Francia. «I centri di deradicalizzazione sono un assoluto fallimento»

Esther Benbassa guida la commissione che valuta l'esperimento del governo Hollande: «È pieno di principianti allo sbaraglio. Gli ospiti dei centri vengono arrestati prima di partire per la Siria!»

«Ad oggi la deradicalizzazione in Francia è un vero fallimento». Sono le parole rilasciate a tutti i giornali francesi dalla senatrice Esther Benbassa, che insieme a Catherine Troendlé guida dall’anno scorso una commissione del Senato per valutare l’esperienza dei centri di deradicalizzazione. Questi sono stati istituiti dal governo Hollande nel 2014 per fare prevenzione ed impedire a giovani musulmani di diventare jihadisti.

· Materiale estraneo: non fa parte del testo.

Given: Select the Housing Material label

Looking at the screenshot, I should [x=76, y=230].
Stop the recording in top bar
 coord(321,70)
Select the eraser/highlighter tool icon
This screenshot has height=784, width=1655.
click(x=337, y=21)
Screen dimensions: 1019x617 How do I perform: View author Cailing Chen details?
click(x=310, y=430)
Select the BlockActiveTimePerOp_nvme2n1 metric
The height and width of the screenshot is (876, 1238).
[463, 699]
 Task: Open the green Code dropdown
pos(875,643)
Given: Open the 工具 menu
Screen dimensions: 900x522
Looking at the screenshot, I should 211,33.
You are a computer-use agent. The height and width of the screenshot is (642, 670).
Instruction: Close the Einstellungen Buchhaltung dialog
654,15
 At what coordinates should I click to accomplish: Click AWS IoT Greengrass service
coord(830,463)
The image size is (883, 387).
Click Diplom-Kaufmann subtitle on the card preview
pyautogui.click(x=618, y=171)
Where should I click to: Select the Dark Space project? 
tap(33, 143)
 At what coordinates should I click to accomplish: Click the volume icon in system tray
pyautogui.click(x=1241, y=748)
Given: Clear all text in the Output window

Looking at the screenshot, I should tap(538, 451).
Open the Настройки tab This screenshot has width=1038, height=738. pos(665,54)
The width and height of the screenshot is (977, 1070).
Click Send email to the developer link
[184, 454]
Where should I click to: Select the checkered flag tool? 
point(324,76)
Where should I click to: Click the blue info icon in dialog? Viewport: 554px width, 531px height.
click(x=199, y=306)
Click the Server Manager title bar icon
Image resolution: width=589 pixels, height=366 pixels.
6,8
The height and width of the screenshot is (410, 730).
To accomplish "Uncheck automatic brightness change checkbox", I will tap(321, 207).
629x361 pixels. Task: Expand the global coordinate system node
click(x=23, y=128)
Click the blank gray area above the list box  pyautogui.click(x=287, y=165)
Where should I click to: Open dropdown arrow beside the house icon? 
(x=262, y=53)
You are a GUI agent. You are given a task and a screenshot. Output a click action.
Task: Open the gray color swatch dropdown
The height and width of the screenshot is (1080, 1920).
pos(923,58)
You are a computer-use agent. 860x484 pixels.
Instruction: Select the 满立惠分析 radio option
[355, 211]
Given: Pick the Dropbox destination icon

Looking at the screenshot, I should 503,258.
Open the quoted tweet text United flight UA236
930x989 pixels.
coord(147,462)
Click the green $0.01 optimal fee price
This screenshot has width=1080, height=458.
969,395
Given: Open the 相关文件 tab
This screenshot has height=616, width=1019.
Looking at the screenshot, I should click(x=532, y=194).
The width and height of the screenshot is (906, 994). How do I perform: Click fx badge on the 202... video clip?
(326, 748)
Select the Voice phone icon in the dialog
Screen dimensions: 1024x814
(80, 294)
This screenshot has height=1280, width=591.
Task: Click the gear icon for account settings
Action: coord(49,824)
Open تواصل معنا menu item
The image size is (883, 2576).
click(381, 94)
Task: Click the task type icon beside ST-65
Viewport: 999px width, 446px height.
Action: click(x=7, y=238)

L’UNICA “CURATA”. Secondo Benbassa «principianti allo sbaraglio» hanno drenato ingenti risorse dallo Stato per aprire centri inutili, se non dannosi. Il primo bersaglio della senatrice è Dounia Bouzar, antropologa francese di origini algerini, autrice di libri contro la radicalizzazione islamica e famosa per aver ingaggiato nel suo centro Farid Benyettou, amico dei fratelli Kouachi (attentatori di Charlie Hebdo), che avrebbe abbandonato il jihadismo dopo cinque anni di carcere. Ha dichiarato Benbassa: «Bouzar ha goduto di un finanziamento pubblico di 930 mila euro. Ma i suoi libri non sono abbastanza convincenti per offrire un “modello di deradicalizzazione”. Lei sostiene di aver deradicalizzato molte giovani donne ma l’unica che ha mostrato a tutti i media alla fine è partita per la Siria».

ALTRI FALLIMENTI. Fallimentare è stata anche l’esperienza di Sonia Imloul (di cui tempi.it ha già parlato qui) a Seine-Saint-Denis, «il presidente di Unismed, che interverrà in tutto il sud della Francia, fa discorsi incoerenti. Mentre per quanto riguarda Afvt, abbiamo scoperto che per il servizio ricorre a una società esterna». C’è poi il problemi dei “centri di reinserimento e di cittadinanza”, collegati a quelli di deradicalizzazione. Ad oggi c’è n’è solo uno aperto in tutto il paese, quello di Beaumont-en-Véron, e tutti i giornali ne hanno parlato perché uno dei suoi pochissimi ospiti è stato fermato «mentre si apprestava a partire per la Siria». Oggi il centro è deserto. Ecco dunque le conclusioni di Benbassa: «L’iniziativa del governo è un fiasco. L’intenzione era buona ma questa politica è stata messa in piedi troppo frettolosamente per rassicurare la popolazione. L’obiettivo era giusto, ma ci vogliono degli esperti, dei professionisti rigorosi».

«SENSO DELLA VITA». Secondo il filosofo “infrequentabile” Alain de Benoist, recentemente intervistato anche da Tempi, c’è un motivo di fondo per cui questi progetti falliscono: «[Il governo] vuole far credere alla gente che la radicalizzazione sia una specie di malattia dello spirito, che bisogna curare come tale. Così ci si occupa dei sintomi e non delle cause. Anche l’Unione Sovietica internava i dissidenti negli ospedali psichiatrici». A cosa serve fare corsi di «convivenza, di dialogo, di valori repubblicani a chi vuole decapitare il suo prossimo?».
Continua de Benoist: «Il problema è il senso della vita. Noi abbiamo perso di vista la dimensione antropologica del religioso. La nostra epoca si rifiuta di ammettere che i jihadisti si considerano dei credenti e individuando nella morte la peggiore di tutte le cose non capiscono come possano uccidere coloro che considerano i loro nemici. Come ha scritto di recente Pierre-André Taguieff, “per i jihadisti morire come un martire dona pieno senso alla vita. È questo che l’Occidente edonista non riesce più a comprendere. Davanti alle forti convinzioni religiose dei jihadisti, i ‘valori’ universali secolarizzati non servono a niente. Nessuno è pronto a morire per la laicità!”».